Originating in the [2016 paper](https://www.science.org/doi/10.1126/sciadv.1700097), this method was originally written for R. Here, we will translate it to work in Python, and try to improve run speeds as well. Comparisons will be made across methods to ensure differences are not being produced.

In [4]:
samplingInterval = 60
timeWindow = 51
cutlength = 45
cutv = 4.1667
constv = 34.7/3.6

def Likelihoodww(data1,data2,cv): # calculate log-likelihood of the model
    def f(par):
        a = par[1]
        b = cv/sp.gamma(1+1/a)
        mx = par[2]
        my = par[3]
        wx = par[4]
        wy = par[5]
        L = 0
        for i in range(len(data1)):
            rr = np.sqrt((data1[i]*np.cos(data2[i]) - wx)**2 + (data1[i]*np.sin(data2[i]) - wy)**2)
            rx = (data1[i]*np.cos(data2[i])-wx)/rr
            ry = (data1[i]*np.sin(data2[i])-wy)/rr
            lp = (a-2)*math.log(rr) - (rr/b)**a + mx*rx + my*ry + math.log(a) - math.log(b) + (1-a)*math.log(b) - math.log(besseli(np.sqrt(mx**2 + my**2),0,))
            L = L+lp
        return L

def Weibull_sd(a,b): # standard deviation of Weibull distribution
    return b*np.sqrt(sp.gamma(1+2/a) - sp.gamma(1+1/a)*sp.gamma(1+1/a))

def Weibull_mean(a,b): # mean of Weibull distribution
    return b*sp.gamma(1+1/a)

def Von_Mises_sd(kappa): # standard deviation of von Mises distribution
    return 1/np.sqrt(kappa)

def readAxyGPS(filename): # read in AxyTrek GPS data (txt files)
    df = pd.read_csv(filename, sep = "\t", header = None, usecols = [0,1,2,3],
    names = ['Date','Time','lat','lon'])
    df['DT'] = pd.to_datetime(df['Date'] + " " + df['Time'],format="%d/%m/%Y %H:%M:%S")
    return df

def nearest(items, pivot): # find the nearest time position
    return min(items, key=lambda x: abs(x - pivot))

def timeRescale(dat,tdiff): # calculated indeces for rescaling time (DT) for regular sampling every tdiff mins
    return dat.iloc[np.arange(0,len(dat),step=np.timedelta64(tdiff,'m')/np.timedelta64(mode(np.diff(dat['DT'])),'s')).astype(int),:]

def spTrav(DT,lat,lon,threshold=0): # speed from time (DT), lat, and lon
    geod = pyproj.Geod(ellps='WGS84')
    _, _, distance = geod.inv(lon[0:-2],lat[0:-2],lon[1:-1],lat[1:-1])
    speed = (distance*10**-3)/np.array(np.diff(DT)/np.timedelta64(3600,'s'))
    if threshold != 0:
        while np.nanmax(speed) > threshold:
            lat = lat[speed < threshold]
            lon = lon[speed < threshold]
            _, _, distance = geod.inv(lon[0:-2],lat[0:-2],lon[1:-1],lat[1:-1])
            speed = (distance*10**-3)/np.array(np.diff(DT)/np.timedelta64(3600,'s'))
    return distance, speed

def XYfromUTM(lat,lon):
    return utm.from_latlon(lat,lon)

In [5]:
from sys import platform
import os, re, glob, pyproj, math, datetime
if platform == "darwin":
    fileloc = "/Volumes/GoogleDrive-112399531131798335686/My Drive/PhD/Data/2018Shearwater/AxyTrek/"
else:
    fileloc = "I:/My Drive/PD/Data/2018Shearwater/AxyTrek/"
# list all files
files = glob.glob(fileloc + "**/*.txt")
tags = np.unique([re.search('(AxyTrek[\\\\|/][0-9\-]+)[\\\\|/]',f).group(1) for f in files])
dat = readAxyGPS(files[1]) # read in
minDat = timeRescale(dat,1) # convert to 1 min fs
dt = (np.diff(minDat['DT']) / np.timedelta64(1,'s')).astype(int)

### Estimation system

Once the data are read in, the initial portion of the program deals with idnetifying suitable windows to run the estimation model.
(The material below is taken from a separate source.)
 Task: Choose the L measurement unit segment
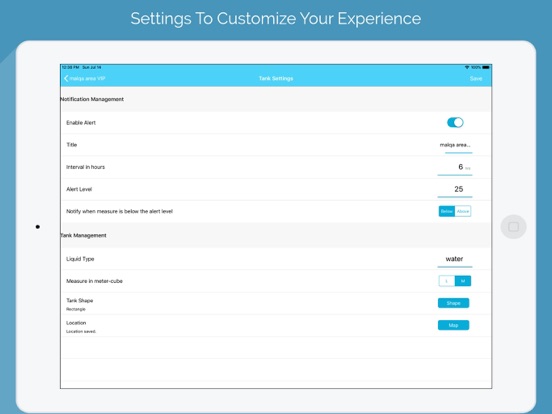(x=447, y=281)
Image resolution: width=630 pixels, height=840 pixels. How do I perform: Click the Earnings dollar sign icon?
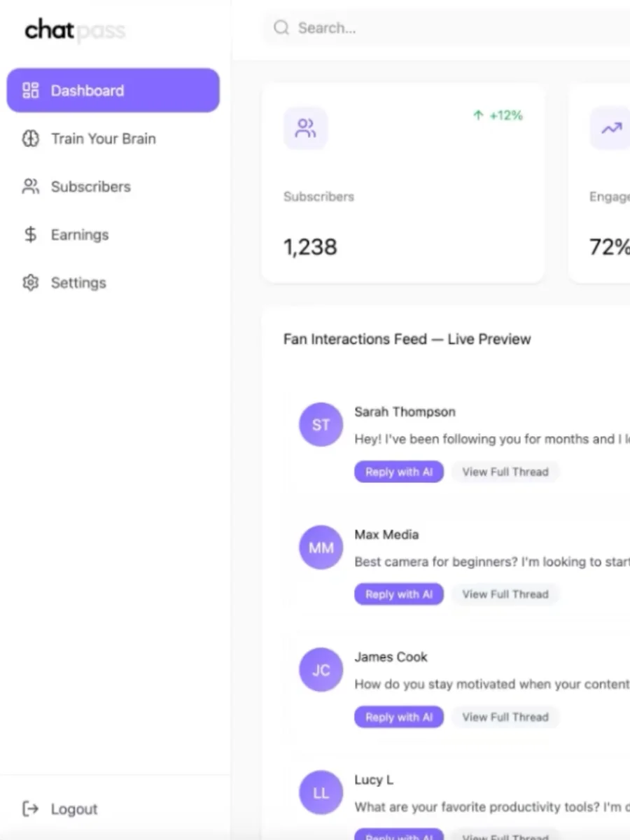(x=30, y=235)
These windows are required to by 51 minutes (approximately) in length, and within those 51 minutes, have over 45 samples, assuming a sampling frequency of 1 fix per minute. We assume there to be some error in the sampling interval. In the original study, this was taken as 5 seconds (i.e. we can expect samples to be 60 $\pm$ 5 seconds).

Starting from the first possible startpoint (half the window size in samples), the model then runs through the following processes:

1. Define window size.
   1. Find position of data which is 25.5 minutes after initial point.
   2. Repeat but for before initial point.
   3. Assign these positions as start and end of the window.
2. Create a new vector of track speed and direction where the speed is above the threshold of 4.1667 m/s, the sample is within 65 s of the previous sample, and direction is not equal to 100.

At this stage, the model starts to run through a variety of 'initial headings', set as each integer between -3 and 3. For each initial heading, the following processes are run:

1. Create variable `inita` as a random variable generated from a normal distribution with mean 12.5 and standard deviation 5. `inita` must be greater than 5.
2. Calculate the mean heading from all headings within the window that passed the above requirements.
3. The sum of the initial heading and the mean heading is determined, and using these data, the following variables are estimated:
   1. `kappa`: the concentration parameter for a von Mises distribution
   2. `mux` and `muy`: the x and y components of `kappa`
   3. `wx` and `wy`: the x and y components of wind (the track vector - the heading)
4. The `inita`, `mux`, `muy`, `wx`, and `wy` variables are then optimised using log-likelihood and track speed and direction data alongside a constant assumed mean air speed (34.7 m/s).
5. The standard deviation of the heading vector perpendicular to the mean direction `yoko` and the standard deviation of the heading vector along the mean direction `tate` are calculated.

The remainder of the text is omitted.